Task data =
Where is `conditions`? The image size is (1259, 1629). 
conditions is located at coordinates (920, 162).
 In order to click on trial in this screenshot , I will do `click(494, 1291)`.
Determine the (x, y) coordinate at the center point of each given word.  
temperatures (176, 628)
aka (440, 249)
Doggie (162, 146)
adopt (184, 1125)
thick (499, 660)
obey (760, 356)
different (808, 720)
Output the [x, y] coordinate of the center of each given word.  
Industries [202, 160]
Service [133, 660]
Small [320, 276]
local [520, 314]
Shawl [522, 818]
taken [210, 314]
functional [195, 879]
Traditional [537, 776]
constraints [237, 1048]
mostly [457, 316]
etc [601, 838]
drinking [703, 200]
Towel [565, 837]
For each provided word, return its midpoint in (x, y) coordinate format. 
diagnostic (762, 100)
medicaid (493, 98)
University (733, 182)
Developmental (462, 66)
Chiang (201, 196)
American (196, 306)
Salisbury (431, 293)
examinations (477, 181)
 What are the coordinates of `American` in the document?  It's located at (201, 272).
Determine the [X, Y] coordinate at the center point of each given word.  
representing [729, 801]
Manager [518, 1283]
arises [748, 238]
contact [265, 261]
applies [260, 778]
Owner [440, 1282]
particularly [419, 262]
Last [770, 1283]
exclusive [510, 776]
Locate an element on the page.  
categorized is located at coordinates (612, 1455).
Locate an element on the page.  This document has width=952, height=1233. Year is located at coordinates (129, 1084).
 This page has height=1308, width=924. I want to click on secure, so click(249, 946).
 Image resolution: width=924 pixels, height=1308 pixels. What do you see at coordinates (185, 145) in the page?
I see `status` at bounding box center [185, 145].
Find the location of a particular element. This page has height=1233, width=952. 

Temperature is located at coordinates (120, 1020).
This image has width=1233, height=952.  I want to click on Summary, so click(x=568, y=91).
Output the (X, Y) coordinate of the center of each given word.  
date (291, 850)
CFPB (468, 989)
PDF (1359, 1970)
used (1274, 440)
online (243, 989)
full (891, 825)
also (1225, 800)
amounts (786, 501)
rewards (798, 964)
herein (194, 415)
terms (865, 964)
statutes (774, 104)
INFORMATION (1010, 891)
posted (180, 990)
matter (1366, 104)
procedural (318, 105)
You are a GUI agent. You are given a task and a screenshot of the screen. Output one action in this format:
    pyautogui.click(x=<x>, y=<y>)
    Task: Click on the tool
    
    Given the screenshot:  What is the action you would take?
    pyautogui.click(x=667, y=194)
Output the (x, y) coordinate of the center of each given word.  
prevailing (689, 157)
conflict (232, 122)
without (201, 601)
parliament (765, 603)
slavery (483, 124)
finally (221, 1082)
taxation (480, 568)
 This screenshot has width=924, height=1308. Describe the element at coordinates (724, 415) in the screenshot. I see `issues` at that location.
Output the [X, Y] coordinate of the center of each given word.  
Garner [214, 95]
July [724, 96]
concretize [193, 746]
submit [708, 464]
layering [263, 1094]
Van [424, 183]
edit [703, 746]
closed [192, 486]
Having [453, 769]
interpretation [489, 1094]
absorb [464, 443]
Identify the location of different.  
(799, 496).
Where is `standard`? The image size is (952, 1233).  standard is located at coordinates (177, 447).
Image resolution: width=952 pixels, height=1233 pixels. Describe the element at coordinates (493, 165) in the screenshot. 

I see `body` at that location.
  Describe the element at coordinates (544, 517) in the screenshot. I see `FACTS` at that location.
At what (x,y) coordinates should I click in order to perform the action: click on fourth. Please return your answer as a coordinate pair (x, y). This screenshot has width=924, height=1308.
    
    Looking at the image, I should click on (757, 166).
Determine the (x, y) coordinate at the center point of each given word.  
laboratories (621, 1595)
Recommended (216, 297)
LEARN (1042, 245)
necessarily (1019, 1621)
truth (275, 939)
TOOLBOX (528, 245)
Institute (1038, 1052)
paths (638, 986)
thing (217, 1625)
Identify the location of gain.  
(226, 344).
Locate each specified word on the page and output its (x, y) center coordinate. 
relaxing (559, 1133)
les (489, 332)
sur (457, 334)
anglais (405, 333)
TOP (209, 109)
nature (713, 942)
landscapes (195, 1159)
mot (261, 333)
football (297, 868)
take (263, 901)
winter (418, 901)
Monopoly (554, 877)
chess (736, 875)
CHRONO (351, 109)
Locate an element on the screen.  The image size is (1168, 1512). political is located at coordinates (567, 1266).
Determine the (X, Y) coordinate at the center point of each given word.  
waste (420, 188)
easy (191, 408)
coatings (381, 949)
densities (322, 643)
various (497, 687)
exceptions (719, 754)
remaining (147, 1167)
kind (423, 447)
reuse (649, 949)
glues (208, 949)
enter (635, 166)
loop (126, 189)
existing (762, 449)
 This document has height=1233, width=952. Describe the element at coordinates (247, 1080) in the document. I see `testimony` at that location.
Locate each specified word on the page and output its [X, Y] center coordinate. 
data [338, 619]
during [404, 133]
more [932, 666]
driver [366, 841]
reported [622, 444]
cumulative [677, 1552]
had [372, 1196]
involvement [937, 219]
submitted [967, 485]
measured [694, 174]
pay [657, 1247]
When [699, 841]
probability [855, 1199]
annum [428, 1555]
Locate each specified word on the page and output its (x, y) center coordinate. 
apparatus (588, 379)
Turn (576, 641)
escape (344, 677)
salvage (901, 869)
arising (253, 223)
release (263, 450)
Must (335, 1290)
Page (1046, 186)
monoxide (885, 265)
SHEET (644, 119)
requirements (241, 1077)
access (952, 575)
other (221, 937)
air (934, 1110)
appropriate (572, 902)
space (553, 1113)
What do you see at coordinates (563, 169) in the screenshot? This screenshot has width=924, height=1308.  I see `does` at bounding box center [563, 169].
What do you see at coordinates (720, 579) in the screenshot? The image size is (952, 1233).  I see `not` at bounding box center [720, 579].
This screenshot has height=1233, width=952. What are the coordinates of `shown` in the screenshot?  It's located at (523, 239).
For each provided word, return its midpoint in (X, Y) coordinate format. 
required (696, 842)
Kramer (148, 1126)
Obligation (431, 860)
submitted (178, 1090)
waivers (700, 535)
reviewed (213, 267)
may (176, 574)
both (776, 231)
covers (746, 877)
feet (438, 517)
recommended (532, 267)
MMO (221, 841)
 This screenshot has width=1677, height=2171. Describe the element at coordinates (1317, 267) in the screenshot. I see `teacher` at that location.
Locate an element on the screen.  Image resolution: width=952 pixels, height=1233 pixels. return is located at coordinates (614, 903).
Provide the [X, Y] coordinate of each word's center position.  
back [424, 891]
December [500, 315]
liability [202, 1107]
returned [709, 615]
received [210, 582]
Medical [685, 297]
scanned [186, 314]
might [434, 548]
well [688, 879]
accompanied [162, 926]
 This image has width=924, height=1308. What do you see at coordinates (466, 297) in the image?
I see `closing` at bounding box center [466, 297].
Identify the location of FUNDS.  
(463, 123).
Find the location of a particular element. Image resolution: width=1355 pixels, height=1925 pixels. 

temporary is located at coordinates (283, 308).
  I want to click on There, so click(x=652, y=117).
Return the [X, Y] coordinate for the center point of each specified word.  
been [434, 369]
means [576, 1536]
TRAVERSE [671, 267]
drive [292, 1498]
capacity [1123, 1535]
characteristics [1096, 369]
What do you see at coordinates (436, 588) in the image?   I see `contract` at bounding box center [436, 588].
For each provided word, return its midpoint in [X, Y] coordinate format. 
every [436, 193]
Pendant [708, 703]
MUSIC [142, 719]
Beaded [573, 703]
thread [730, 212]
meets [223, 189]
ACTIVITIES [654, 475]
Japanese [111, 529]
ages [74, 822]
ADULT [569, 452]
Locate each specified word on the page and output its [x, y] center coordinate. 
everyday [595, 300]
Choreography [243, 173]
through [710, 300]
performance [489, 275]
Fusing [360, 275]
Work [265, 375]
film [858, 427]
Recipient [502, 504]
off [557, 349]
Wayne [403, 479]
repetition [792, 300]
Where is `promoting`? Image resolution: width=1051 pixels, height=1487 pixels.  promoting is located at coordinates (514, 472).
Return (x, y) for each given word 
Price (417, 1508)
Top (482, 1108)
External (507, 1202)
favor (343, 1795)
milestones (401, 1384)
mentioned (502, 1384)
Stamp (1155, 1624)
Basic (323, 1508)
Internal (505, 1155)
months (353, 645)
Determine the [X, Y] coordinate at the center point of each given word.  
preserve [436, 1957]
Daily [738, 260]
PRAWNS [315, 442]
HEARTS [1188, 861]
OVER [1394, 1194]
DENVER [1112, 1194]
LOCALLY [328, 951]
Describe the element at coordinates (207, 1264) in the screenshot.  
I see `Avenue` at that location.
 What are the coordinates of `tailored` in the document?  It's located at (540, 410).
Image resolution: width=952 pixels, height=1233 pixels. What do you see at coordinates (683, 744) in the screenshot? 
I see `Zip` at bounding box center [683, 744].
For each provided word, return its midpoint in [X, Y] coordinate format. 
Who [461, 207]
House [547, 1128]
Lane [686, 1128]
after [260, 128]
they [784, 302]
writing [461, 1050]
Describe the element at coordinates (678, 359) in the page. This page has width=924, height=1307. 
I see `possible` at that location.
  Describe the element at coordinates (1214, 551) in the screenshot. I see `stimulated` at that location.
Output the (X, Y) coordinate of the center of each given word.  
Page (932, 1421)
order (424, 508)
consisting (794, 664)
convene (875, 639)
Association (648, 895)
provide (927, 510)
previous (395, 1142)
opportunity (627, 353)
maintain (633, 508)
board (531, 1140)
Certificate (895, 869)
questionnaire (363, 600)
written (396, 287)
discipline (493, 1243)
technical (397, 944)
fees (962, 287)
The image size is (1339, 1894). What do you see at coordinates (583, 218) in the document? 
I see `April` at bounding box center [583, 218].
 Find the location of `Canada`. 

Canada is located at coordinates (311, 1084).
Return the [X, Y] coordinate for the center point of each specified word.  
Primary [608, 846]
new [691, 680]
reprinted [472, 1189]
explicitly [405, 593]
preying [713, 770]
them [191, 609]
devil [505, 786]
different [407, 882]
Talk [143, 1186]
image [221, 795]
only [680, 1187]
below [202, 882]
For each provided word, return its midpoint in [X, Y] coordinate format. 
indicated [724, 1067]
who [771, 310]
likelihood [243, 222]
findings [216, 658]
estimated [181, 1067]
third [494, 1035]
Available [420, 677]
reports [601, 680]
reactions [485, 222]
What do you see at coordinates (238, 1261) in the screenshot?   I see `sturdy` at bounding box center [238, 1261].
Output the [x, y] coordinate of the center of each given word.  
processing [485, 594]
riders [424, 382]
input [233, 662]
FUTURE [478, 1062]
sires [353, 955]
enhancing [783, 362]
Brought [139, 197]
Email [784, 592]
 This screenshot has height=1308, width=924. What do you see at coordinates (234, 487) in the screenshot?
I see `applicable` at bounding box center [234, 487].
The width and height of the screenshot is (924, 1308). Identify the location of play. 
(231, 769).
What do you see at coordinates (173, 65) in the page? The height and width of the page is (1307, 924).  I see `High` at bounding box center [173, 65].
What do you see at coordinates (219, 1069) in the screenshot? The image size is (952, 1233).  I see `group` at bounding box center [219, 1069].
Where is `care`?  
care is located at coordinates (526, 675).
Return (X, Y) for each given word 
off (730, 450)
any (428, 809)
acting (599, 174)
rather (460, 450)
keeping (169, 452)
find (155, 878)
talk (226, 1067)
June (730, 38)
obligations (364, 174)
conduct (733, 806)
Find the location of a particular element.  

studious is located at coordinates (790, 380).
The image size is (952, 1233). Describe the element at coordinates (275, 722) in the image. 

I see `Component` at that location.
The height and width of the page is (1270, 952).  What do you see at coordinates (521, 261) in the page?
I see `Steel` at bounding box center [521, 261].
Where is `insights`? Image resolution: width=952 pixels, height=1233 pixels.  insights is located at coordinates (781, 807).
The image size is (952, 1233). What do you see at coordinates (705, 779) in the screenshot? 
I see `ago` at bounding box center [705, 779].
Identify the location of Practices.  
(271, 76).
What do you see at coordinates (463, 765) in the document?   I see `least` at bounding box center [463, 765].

Description of the task = Reproduce the listing above verbatim, from its first line through the line containing "aka (440, 249)", with both of those lines included.

Correct result =
Where is `conditions`? The image size is (1259, 1629). 
conditions is located at coordinates (920, 162).
 In order to click on trial in this screenshot , I will do `click(494, 1291)`.
Determine the (x, y) coordinate at the center point of each given word.  
temperatures (176, 628)
aka (440, 249)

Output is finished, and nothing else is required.